B.- Dame R. a déposé une requête en contestation du loyer initial.
Par jugement du 16 décembre 1992, le Tribunal des baux et loyers du
canton de Genève a admis la demande; il a constaté la nullité de
l'augmentation de loyer intervenue lors du changement de locataire,
faute de motivation figurant sur la formule officielle de fixation du
loyer.
Statuant le 1er octobre 1993 sur appel de la défenderesse, la
Chambre d'appel en matière de baux et loyers a confirmé le jugement
de première instance.
C.- La caisse interjette un recours en réforme. Elle conclut à
l'annulation de l'arrêt attaqué et au renvoi de la cause à l'autorité
cantonale pour nouvelle décision dans le sens des considérants du
Tribunal fédéral.
Extrait des considérants:
2.- Selon l'arrêt attaqué, la hausse de loyer intervenue lors du
changement de locataire est entachée d'un vice de forme et, par
conséquent, nulle.
3.- Il est constant que la formule officielle du 28 janvier 1992
n'indique pas les motifs de la fixation d'un loyer plus élevé que
celui payé par la locataire précédente. Or, le renvoi de l'art. 270
al. 2 CO à la formule officielle de l'art. 269d CO implique
nécessairement qu'une augmentation de loyer lors d'un changement de
locataire soit motivée sur la formule officielle, à l'instar de celle
qui intervient en cours de bail. Cette
4.- Selon la Chambre d'appel, un vice de forme lors de la
notification d'un nouveau loyer a les mêmes conséquences, que la
majoration intervienne en cours de bail ou lors du changement de
locataire. Appliquant l'art. 269d al. 2 CO par analogie, la Chambre
d'appel a jugé ainsi que l'augmentation de loyer était nulle et que
le loyer payé par la locataire précédente était déterminant entre les
parties.
Pour la défenderesse, on ne saurait comparer les deux hypothèses.
En substance, elle considère la sanction comme disproportionnée au
regard du peu d'importance de l'irrégularité commise. A son sens,
admettre la nullité de la majoration du loyer au début du bail pour
vice de forme revient à imposer unilatéralement au bailleur l'un des
éléments essentiels du contrat alors que la preuve d'un loyer abusif
au sens des art. 269 ss CO n'est pas rapportée. Invoquant l'art. 20
al. 2 CO, la défenderesse affirme qu'elle n'aurait jamais accepté de
conclure le contrat avec la demanderesse à l'ancien loyer, qui
constitue au surplus une "res inter alios acta" pour les parties.

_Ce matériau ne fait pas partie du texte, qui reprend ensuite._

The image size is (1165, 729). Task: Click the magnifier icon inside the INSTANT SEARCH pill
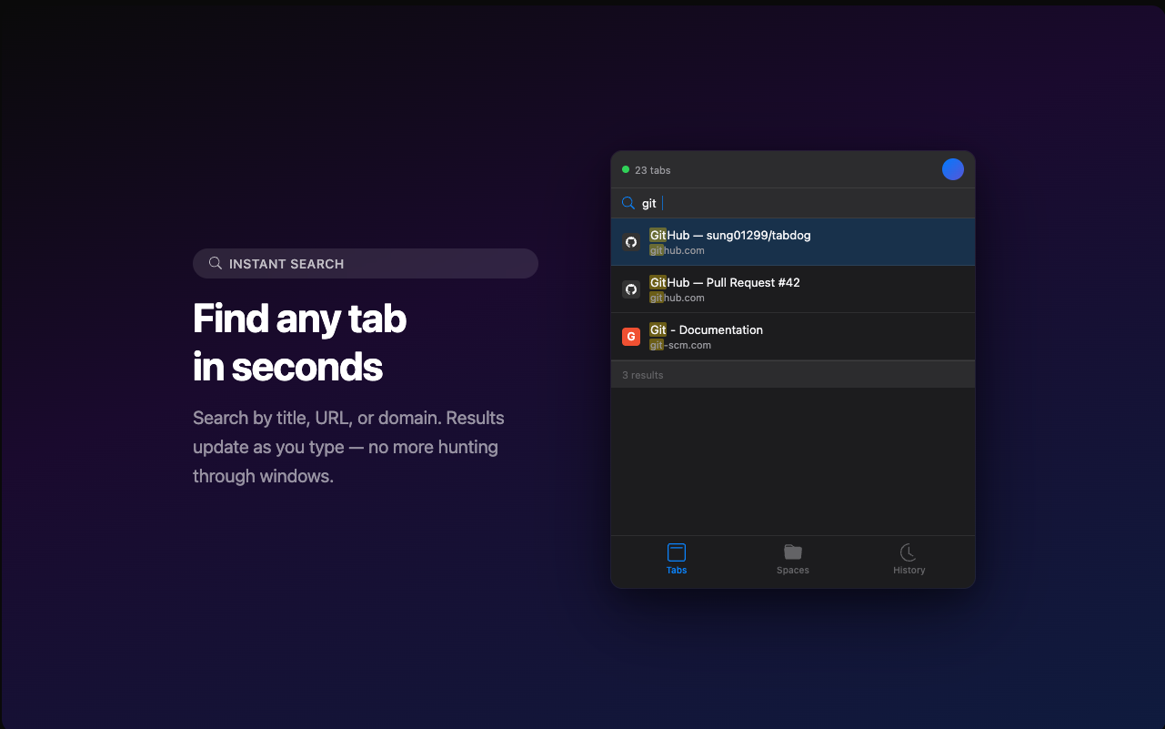(x=216, y=263)
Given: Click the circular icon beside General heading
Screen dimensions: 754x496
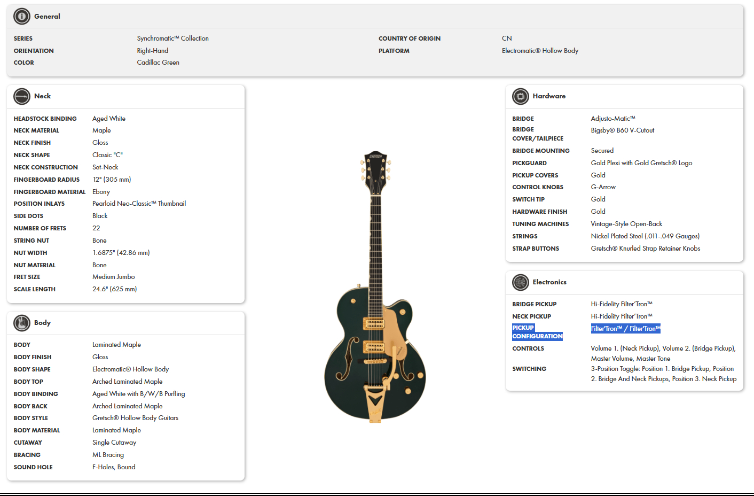Looking at the screenshot, I should pyautogui.click(x=21, y=16).
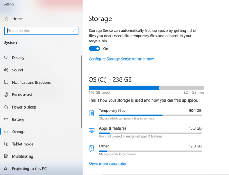The image size is (229, 175).
Task: Select Tablet mode in sidebar
Action: point(22,144)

Elle reproche en outre à la cour cantonale de faire preuve de
formalisme excessif.
a) Les auteurs sont peu diserts sur les conséquences d'un vice de
forme - défaut de notification du loyer sur formule officielle ou
absence de motivation de la hausse de loyer sur la formule - dans les
cantons qui ont fait usage de la possibilité offerte par l'art. 270
al. 2 CO. Certains se
5.- En l'espèce, la loi n'indique pas expressément quels sont les
éventuels effets d'une irrégularité lors de la notification du loyer
au début du bail. Il convient par conséquent de les dégager par
interprétation de l'art. 270 al. 2 CO, en recherchant notamment son
but.
a) L'art. 270 al. 2 CO a été introduit lors de la révision totale
du droit du bail à loyer, entrée en vigueur le 1er juillet 1990. Aux
Chambres fédérales, le débat s'était concentré essentiellement sur la
question controversée de la contestation du loyer initial (BO CE
1988, p. 165 ss et 1989, p. 426 ss; BO CN 1989, p. 516 ss). Le
Message du Conseil fédéral du 27 mars 1985 prévoyait cette
possibilité, sans aucune condition (art. 13 LMSL; FF 1985 I, p. 1473
et p. 1512). Finalement, le Parlement adopta l'art. 61 al. 1 LMSL
(art. 270 al. 1 CO actuel), qui soumet la contestation du loyer
initial à l'une des deux conditions alternatives suivantes: soit le
locataire a été contraint de conclure le bail par nécessité
personnelle ou familiale ou en raison de la situation du marché (let.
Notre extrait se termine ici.